64. Or, en l’espèce, il ne ressort ni du règlement litigieux ni du dossier que, mis à part les deux éléments mentionnés au considérant 78 du règlement litigieux (la modification de la configuration des échanges et le défaut de coopération), les institutions auraient disposé d’autres éléments pointant l’existence de pratiques de contournement et notamment d’opérations de réexpédition. Bien au contraire, à la suite d’une question de la Cour à l’audience, la Commission a explicitement confirmé que les
institutions se sont fondées exclusivement sur ces deux éléments pour constater l’existence de pratiques de contournement au niveau du Sri Lanka.
65. Dans ces conditions, Maxcom, la Commission et le Conseil ne sauraient, à mon avis, validement reprocher au Tribunal d’avoir commis une erreur lorsqu’il a conclu que le Conseil avait commis une violation de l’article 13, paragraphe 1, du règlement de base et, pour cette raison, a annulé le règlement litigieux.
66. Cette conclusion n’est pas remise en cause par les différents arguments soulevés dans les pourvois.
67. En premier lieu, Maxcom fait valoir que, dans des conditions telles que celles en cause dans la présente affaire, il serait possible de conclure que City Cycle était impliquée dans des opérations de réexpédition. À cet égard, toutefois, j’ai relevé aux points 58 et 59 des présentes conclusions, que, contrairement à ce qui a été le cas pour l’Indonésie, en ce qui concerne le Sri Lanka, le Conseil n’a pas fondé la conclusion concernant l’existence de pratiques de contournement au niveau du pays au
sens de l’article 13, paragraphe 1, troisième phrase, du règlement de base (spécifiquement l’existence d’opérations de réexpédition au Sri Lanka) sur le constat individuel concernant un producteur/exportateur particulier (spécifiquement City Cycle). Le Conseil s’est limité à déduire l’existence de telles pratiques de deux éléments – indiqués aux points 56 et 59 des présentes conclusions – lesquels, comme il a été relevé, ne permettaient pas, seuls, de justifier une telle conclusion. Il s’ensuit
que, même en supposant que, sur la base des éléments présents au dossier, il avait été théoriquement possible de conclure que City Cycle était impliquée dans des opérations de réexpédition, le Conseil n’a pas fondé sa conclusion quant à l’existence de pratiques de contournement au niveau du pays sur un tel constat. Dans ces conditions, la conclusion du Conseil ne reposant pas sur des éléments suffisants à l’étayer, il ne saurait pas être reproché au Tribunal d’avoir constaté que ladite
institution avait commis une violation de l’article 13, paragraphe 1, du règlement de base.

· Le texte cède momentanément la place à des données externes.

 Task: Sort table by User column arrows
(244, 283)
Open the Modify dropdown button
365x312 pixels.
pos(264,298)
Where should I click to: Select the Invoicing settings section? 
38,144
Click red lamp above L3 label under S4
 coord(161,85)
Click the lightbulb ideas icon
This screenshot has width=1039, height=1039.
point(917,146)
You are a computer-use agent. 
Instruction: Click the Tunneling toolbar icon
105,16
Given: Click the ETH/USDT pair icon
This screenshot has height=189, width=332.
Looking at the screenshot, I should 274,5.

68. Maxcom avance ensuite des arguments concernant des prétendues contradictions contenues dans l’arrêt attaqué ( 42 ). À cet égard, je relève toutefois que la circonstance que les informations fournies par City Cycle lors de l’enquête aient été insuffisantes et n’aient pas reflété un esprit de coopération véritable de sorte que le Tribunal a entériné le rejet par le Conseil de la demande d’exemption de City Cycle au titre de l’article 13, paragraphe 4, du règlement de base n’est aucunement en
contradiction avec le constat fait aux points 60 à 65 des présentes conclusions que le Tribunal n’a pas commis d’erreur lorsqu’il a conclu que le Conseil avait commis une violation de l’article 13, paragraphe 1, du règlement de base ( 43 ).
69. En deuxième lieu, en ce qui concerne les arguments de la Commission et du Conseil résumés au point 45 des présentes conclusions, il suffit, pour les rejeter, de relever qu’ils se fondent sur une lecture erronée de l’arrêt attaqué et, donc, sur une prémisse erronée. En effet, dans aucun point de cet arrêt le Tribunal a considéré que les institutions doivent établir positivement que chaque producteur/exportateur individuel se livre à des opérations de réexpédition.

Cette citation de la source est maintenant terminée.